Riots, they seem more commonplace than ever, they seem pointless, brought on by people whose only avenue of expression is to harm and destroy. In response, people call them foolish, and blame the rioters for not considering the irreparable damage they do to their local businesses and townships. In truth, these rioters are the minority; few citizens riot, while many protest, yet we rarely hear about those brave souls who choose peace instead of violence. We can blame the media for the lopsided coverage; call it a grand illusion crafted by the government to keep us entertained while banks and corporations gather more power to truly ruin our lives. The truth is, it is no grand illusion, it’s a distraction that we, everyday people, have created to divert ourselves, from the emptiness of our lives.
That’s an absurd statement, one might say, why would we wallow in violence, when so many of us call out against it? This statement is true; the outcry against violence is an important part in maintaining community solidarity.

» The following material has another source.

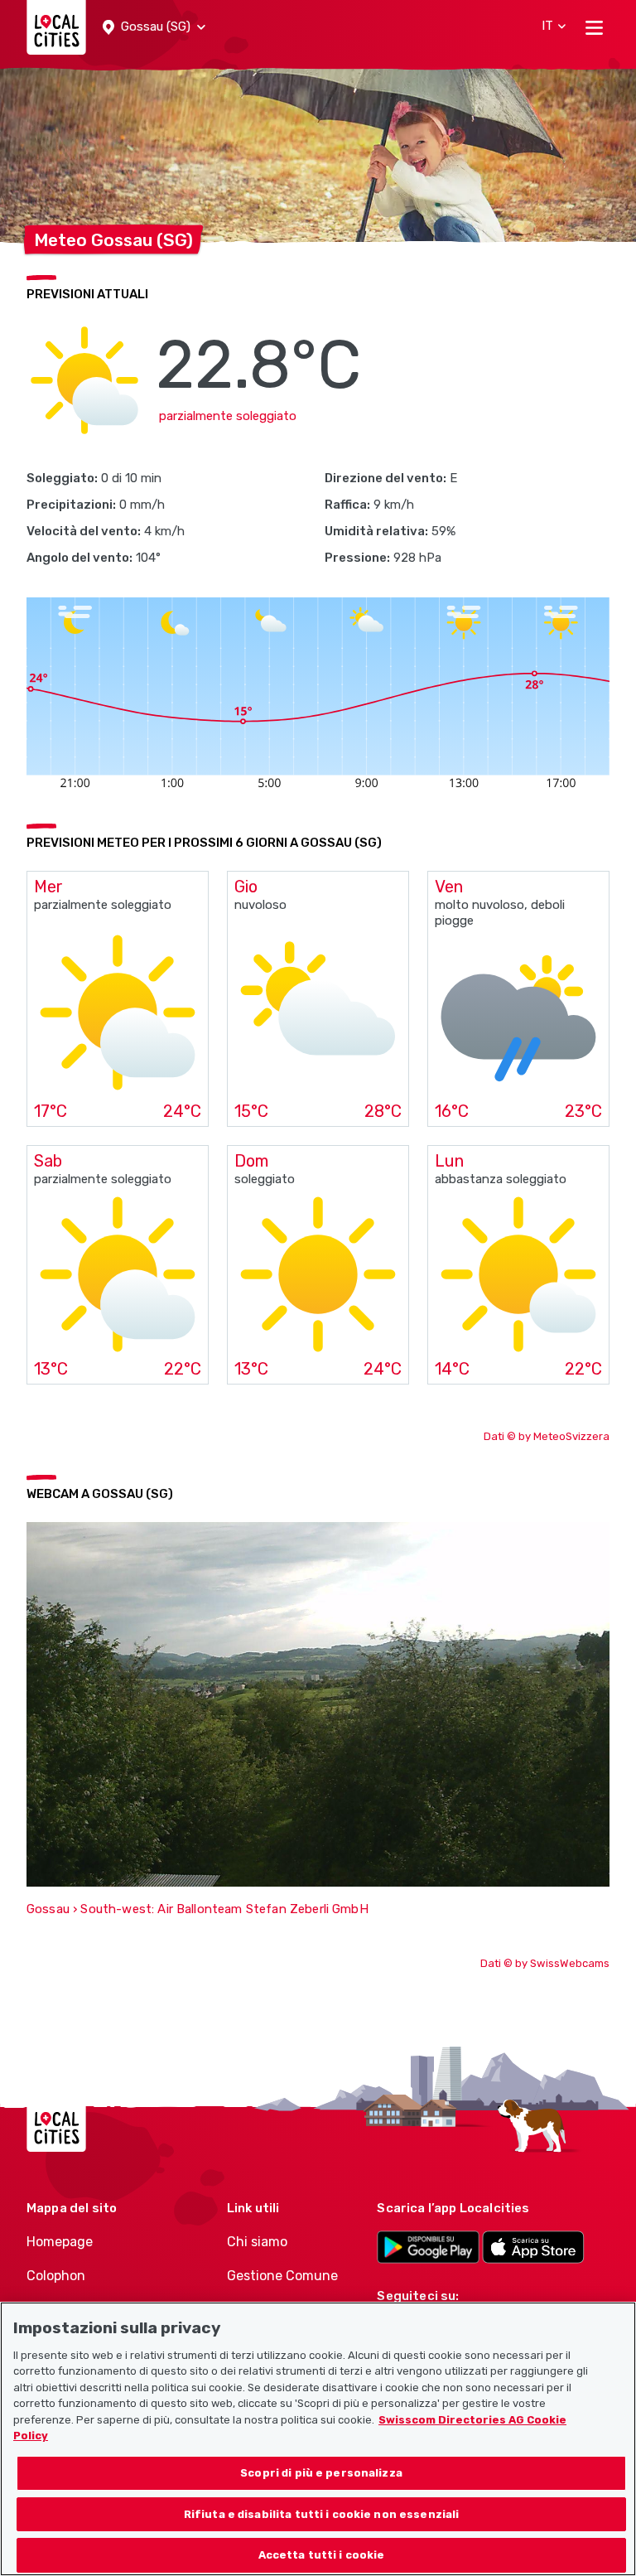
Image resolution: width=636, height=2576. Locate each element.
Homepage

Coming together as a single voice is just the first step in diffusing these seemingly rampant acts of violence that plague our enlightened culture. Still, if the majority of the community is speaking against the violence, then shouldn’t that be enough? We live in a democracy, the majority rules, and we as the majority call these violent protests abhorrent to our society. Democracy is slow, ponderous, if it weren’t so, then the essence and spirit of democracy would be violated, and its application undoable. If government is not the vehicle to make effective and quick change, then what is it? We are not there yet; the issue of the self-made illusion still haunts us, and it must be discovered in its entirety.
This concept of the self-made illusion works as a promise of sorts, a contract that the rule abiding citizen creates within themselves to correctly admonish the vile actions of others. The idea is that the individual becomes harmonious with the spirit of laws that they abide by, not the actual laws but the idea of law, and rule of law. All others who do not follow the law are deemed separate from society, because of their refusal to accept the contract of laws. They see these criminals and call out their disharmony with society, they are deemed selfish and intemperate, hungry animals concerned with self-gratification. The problem is not them; the problem is that the harmonious citizen views them as the other, someone beyond themselves. As if their adherence to the law has made them into another species entirely. This is the self-made illusion that people, who participate wrongly in community, are not the community; this couldn’t be farther from the truth. The harmonious and disharmonious citizens are both parts of the community consciousness.